Photographer Clare Porterfield's once-happy marriage is coming apart, unraveling under the strain of a family tragedy. When she receives an invitation to direct an exhibition in her hometown of Galveston, Texas, she jumps at the chance to escape her grief and reconnect with the island she hasn't seen for ten years. There Clare will have the time and space to search for answers about her troubled past and her family's complicated relationship with the wealthy and influential Carraday family. 

Soon she finds herself drawn into a century-old mystery involving Stella Carraday. Local legend has it that Stella drowned in her family's house during the Great Hurricane of 1900, hanged by her long hair from the drawing room chandelier. Could Stella have been saved? What is the true nature of Clare's family's involvement? The questions grow like the wildflower vines that climb up the walls and fences of the island. And the closer Clare gets to the answers, the darker and more disturbing the truth becomes.

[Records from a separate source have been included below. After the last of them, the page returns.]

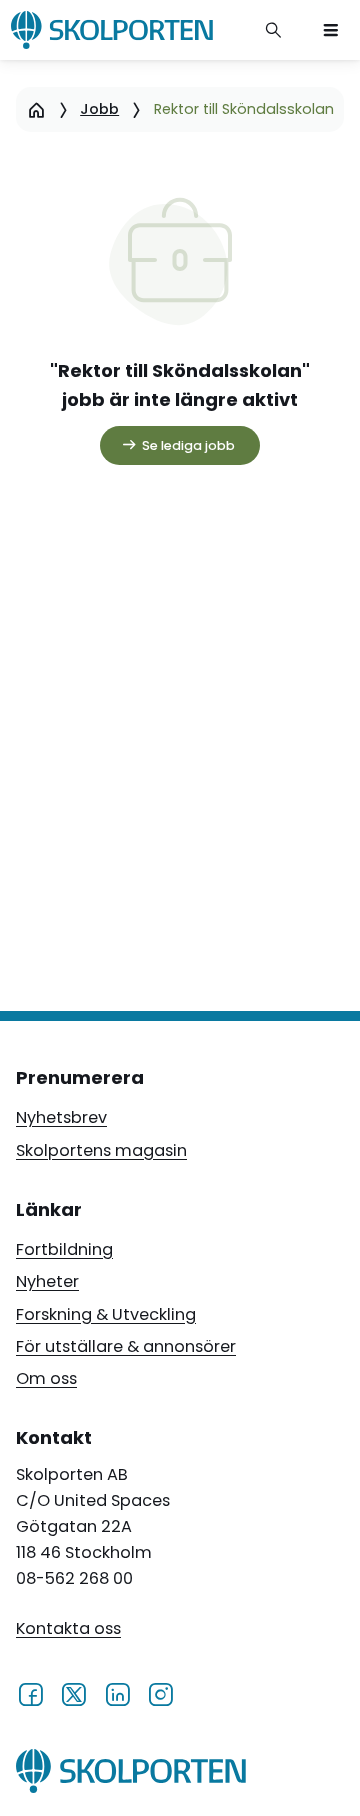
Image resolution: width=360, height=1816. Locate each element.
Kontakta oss (68, 1628)
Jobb (99, 109)
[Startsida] (36, 109)
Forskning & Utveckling (106, 1314)
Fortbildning (64, 1249)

Steeped in the rich local history of Galveston, The Drowning House portrays two families, inextricably linked by tragedy and time.

"The Drowning House marks the emergence of an impressive new literary voice. Elizabeth Black's suspenseful inquiry into dark family secrets is enriched by a remarkable succession of images, often minutely observed, that bring characters, setting, and story sharply into focus." —John Berendt, author of Midnight in the Garden of Good and Evil




Conversation Starters from ReadingGroupChoices.com

CONVERSATION STARTERS

  1. The Drowning House opens with two quotes, one from The Dallas Times Herald in 1966 and the other from famed American photographer Walker Evans. How do these quotes set the stage for what transpires in the novel? Why do you think the author chose them?